* [EXERCISE AIM] Search the entries below for the word "will", then copy each line in which it is found.

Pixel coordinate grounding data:
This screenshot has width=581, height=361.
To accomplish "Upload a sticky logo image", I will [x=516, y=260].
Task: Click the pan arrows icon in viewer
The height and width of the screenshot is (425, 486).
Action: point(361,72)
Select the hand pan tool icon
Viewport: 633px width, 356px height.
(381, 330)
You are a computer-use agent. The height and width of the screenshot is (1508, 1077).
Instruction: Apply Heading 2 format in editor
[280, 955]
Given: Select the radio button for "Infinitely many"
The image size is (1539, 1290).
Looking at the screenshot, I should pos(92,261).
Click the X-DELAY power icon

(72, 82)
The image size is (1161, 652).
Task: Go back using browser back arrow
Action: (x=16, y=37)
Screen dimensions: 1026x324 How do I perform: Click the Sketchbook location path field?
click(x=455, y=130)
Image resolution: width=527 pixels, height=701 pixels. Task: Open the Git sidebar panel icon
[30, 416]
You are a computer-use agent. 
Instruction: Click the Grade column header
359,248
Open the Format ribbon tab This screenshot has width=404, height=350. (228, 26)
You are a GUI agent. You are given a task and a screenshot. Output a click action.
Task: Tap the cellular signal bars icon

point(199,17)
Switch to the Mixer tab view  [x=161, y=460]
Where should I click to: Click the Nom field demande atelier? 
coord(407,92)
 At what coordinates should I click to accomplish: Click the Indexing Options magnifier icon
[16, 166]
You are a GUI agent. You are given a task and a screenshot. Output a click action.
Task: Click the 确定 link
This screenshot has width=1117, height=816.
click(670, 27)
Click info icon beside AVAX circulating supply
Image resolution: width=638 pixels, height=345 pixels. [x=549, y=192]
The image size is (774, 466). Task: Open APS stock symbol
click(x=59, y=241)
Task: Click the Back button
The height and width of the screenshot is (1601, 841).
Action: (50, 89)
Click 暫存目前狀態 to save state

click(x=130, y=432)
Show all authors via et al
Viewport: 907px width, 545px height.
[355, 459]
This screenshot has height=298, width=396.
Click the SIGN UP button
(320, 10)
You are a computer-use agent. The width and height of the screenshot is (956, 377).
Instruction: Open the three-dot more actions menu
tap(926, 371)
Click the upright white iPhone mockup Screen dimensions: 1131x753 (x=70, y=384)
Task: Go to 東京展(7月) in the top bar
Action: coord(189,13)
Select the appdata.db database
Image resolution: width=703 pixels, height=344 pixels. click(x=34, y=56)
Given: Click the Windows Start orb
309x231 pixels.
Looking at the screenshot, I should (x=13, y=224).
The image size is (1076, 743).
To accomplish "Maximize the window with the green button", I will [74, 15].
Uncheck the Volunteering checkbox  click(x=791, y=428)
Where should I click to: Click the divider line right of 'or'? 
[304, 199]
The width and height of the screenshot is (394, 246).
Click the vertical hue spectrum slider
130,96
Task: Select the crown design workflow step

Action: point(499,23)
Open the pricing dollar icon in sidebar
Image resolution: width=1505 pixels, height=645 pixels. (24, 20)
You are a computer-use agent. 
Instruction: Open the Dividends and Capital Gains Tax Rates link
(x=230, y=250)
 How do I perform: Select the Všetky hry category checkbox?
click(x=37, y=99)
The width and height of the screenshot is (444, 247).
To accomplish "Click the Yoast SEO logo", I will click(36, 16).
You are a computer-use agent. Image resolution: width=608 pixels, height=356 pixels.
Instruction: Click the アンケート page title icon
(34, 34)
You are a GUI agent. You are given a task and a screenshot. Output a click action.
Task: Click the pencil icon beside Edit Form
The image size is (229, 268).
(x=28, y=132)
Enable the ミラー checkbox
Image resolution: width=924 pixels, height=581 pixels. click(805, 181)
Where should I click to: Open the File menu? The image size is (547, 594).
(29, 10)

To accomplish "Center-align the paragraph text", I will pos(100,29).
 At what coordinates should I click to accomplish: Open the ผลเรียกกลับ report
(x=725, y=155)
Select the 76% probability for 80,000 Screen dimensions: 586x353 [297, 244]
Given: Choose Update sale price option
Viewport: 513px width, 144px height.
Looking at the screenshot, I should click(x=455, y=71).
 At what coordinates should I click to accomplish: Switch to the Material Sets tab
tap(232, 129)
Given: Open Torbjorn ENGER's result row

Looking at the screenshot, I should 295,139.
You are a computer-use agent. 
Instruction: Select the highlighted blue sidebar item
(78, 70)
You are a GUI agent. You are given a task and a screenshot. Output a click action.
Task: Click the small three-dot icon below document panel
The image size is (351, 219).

* [EXPECTED ANSWER]
To accomplish "Upload a sticky logo image", I will [x=516, y=260].
To accomplish "Maximize the window with the green button", I will [74, 15].
To accomplish "Click the Yoast SEO logo", I will click(36, 16).
To accomplish "Center-align the paragraph text", I will pos(100,29).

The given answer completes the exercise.